Materials in Today's World

Egyptian Copper Processing


Native copper occurs in a very limited supply, so the start of the Copper Age is marked by the discovery of smelting copper from its ores which allows for a ready supply of copper. The two basic naturally occurring copper (II) carbonate minerals are pictured below.

Malachite. Green/blue sparkly rock
Credit: JJ Harrison via Wikimedia Commons
Azurite deep blue sparkly rock
Credit: Eric Hunt via Wikimedia Commons

Copper is a very malleable material, unlike flint, which at the beginning of the Copper Age was the dominant weapon and tool material. Although copper is soft it does have a significant advantage over flint. It can be repaired. Native Americans used native copper beginning circa 6000 BCE. As mentioned, the supply of native copper is very limited and its supply was easily exhausted. Copper ores, on the other hand, were readily available. However, to extract the copper from copper ores smelting was required.

What is smelting? Smelting is a process that uses heat and chemistry to drive off other elements such as gases or slag, leaving behind only the metal. Typically, ores are impure and require a flux to separate the metal from the slag. Flux is an additive used to change the impurities from a form that is inseparable from the metal to a form that is separable. For example, adding iron ore as a flux during the smelting of copper can transform the impurity solid silicon dioxide into an iron-silicon oxide. Unlike the solid silicon dioxide which remains in the liquid copper, the iron-silicon oxide floats to the top and can be skimmed off. Smelting is different than melting in that in melting you have to be able to raise the temperature to the melting point of the material. The Egyptians did not have the ability to reach the temperatures needed to melt the copper minerals outright.

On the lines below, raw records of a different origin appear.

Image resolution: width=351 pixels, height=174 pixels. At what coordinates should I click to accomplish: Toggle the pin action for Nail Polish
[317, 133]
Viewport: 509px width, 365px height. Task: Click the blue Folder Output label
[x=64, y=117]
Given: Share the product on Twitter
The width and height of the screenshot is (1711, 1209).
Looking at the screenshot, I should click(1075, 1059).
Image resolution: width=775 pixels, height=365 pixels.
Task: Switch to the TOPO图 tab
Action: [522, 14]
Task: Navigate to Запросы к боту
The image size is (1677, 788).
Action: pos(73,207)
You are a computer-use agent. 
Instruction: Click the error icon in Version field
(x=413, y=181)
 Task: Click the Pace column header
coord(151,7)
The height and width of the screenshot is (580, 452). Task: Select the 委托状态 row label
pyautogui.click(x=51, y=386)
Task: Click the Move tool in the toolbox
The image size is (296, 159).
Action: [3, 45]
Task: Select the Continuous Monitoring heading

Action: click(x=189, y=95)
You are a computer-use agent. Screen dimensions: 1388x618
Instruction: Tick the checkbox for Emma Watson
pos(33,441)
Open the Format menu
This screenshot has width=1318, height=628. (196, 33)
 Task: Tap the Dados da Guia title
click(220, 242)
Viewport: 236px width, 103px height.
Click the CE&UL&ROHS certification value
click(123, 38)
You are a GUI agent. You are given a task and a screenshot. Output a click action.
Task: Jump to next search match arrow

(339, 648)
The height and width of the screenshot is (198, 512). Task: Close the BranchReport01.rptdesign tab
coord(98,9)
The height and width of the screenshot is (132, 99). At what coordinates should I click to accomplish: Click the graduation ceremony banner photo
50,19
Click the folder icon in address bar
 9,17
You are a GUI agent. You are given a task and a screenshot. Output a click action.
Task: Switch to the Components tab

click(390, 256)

How Did Egyptians Discover that Malachite and Azurite Contain Copper?

It is unknown exactly how the Egyptians discovered that malachite and azurite contain copper. Here are a couple of possibilities.

Egyptians used malachite as a pigment and cosmetic, including as a distinctive eyeliner. While a normal open fire would not reach the temperatures required to melt bulk malachite, in powder form it is possible that accidentally putting Malachite powder on the coals of the fire could produce small balls of copper.

A second, and more likely possibility centers around the Egyptians using malachite as a pottery glaze. Small balls of copper could have been formed in the pottery kiln during firing, and then noticed by kiln workers after cooling.